**STATED PROBLEM**: Can you convert the items from the line containing "Task: Select the YEAR header cell" through the end of the items into a JSON list of strings, one string per line, leaving out any blank lines?

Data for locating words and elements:
......
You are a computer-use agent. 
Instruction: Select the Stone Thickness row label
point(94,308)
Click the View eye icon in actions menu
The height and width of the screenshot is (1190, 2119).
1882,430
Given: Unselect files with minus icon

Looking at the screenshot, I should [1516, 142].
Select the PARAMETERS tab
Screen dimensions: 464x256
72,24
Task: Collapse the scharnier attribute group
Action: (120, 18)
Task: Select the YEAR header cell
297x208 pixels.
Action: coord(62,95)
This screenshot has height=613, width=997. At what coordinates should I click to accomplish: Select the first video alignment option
......
**WRITTEN RESPONSE**:
[
  "Task: Select the YEAR header cell",
  "297x208 pixels.",
  "Action: coord(62,95)",
  "This screenshot has height=613, width=997. At what coordinates should I click to accomplish: Select the first video alignment option"
]